Modeling only constitutes one aspect of decision making. The prevailing limitation of applying modeling to practice is the absence of explicit consideration of uncertainties. This review paper covers uncertainty quantification (soil properties, stratification, and model performance) and uncertainty calculation with a focus on how it enhances the role of modeling in decision making (reliability analysis, reliability-based design, and inverse analysis). The key output from a reliability analysis is the probability of failure, where “failure” is defined as any condition that does not meet a performance criterion or a set of criteria. In contrast to the global factor of safety, the probability of failure respects both mechanics and statistics, is sensitive to data (thus opening one potential pathway to digital transformation), and it is meaningful for both system and component failures. Resilience engineering requires system level analysis. As such, geotechnical software can provide better decision support by computing the probability of failure/reliability index as one basic output in addition to stresses, strains, forces, and displacements. It is further shown that more critical non-classical failure mechanisms can emerge from spatially variable soils that can escape notice if the engineer were to restrict analysis to conventional homogeneous or layered soil profiles.

建模仅构成决策的一个方面。

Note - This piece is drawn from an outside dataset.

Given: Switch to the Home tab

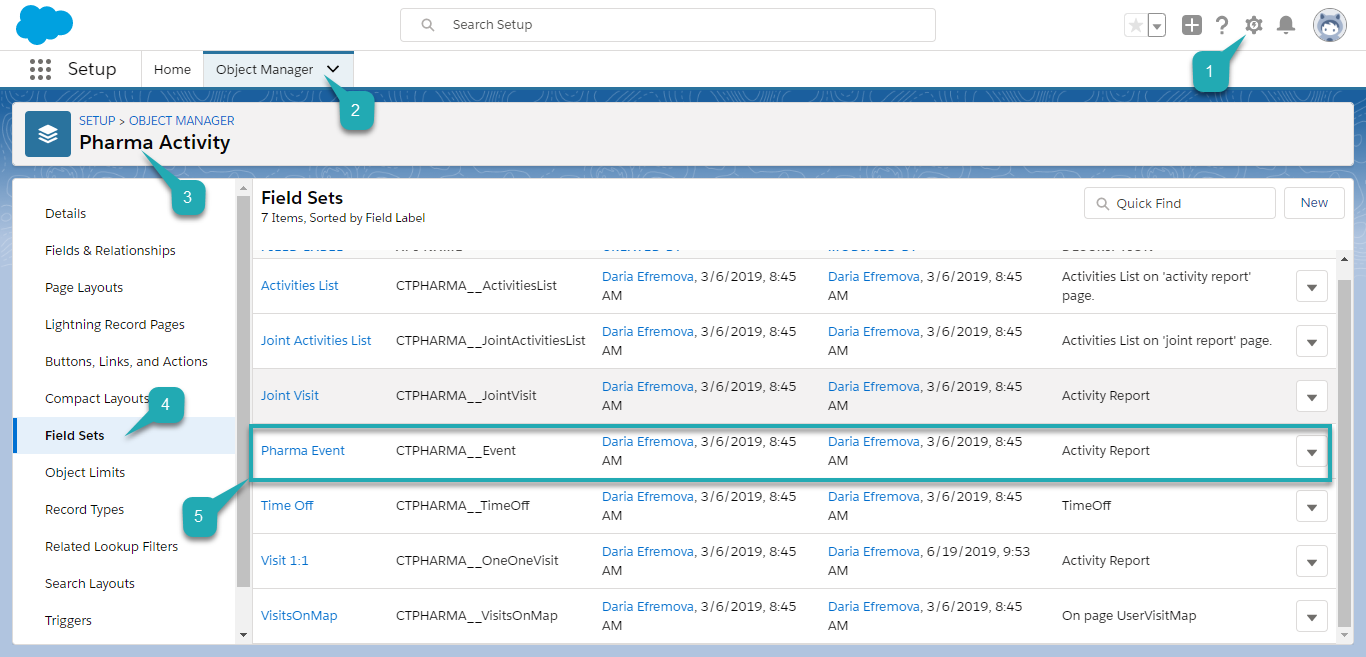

将建模应用于实践的普遍限制是没有明确考虑不确定性。这篇评论文章涵盖了不确定性量化（土壤特性、分层和模型性能）和不确定性计算，重点是它如何增强建模在决策制定中的作用（可靠性分析、基于可靠性的设计和逆分析）。可靠性分析的关键输出是故障概率，其中“故障”定义为不符合性能标准或一组标准的任何条件。与全球安全因素相比，故障概率同时涉及力学和统计数据，对数据敏感（因此开辟了一条通往数字化转型的潜在途径），它对系统和组件故障都有意义。弹性工程需要系统级分析。因此，岩土软件可以通过计算故障概率/可靠性指数作为除应力、应变、力和位移之外的一项基本输出来提供更好的决策支持。进一步表明，如果工程师将分析限制在传统的均质或分层土壤剖面，则可能会从空间可变的土壤中出现更关键的非经典破坏机制，这些机制可能会引起注意。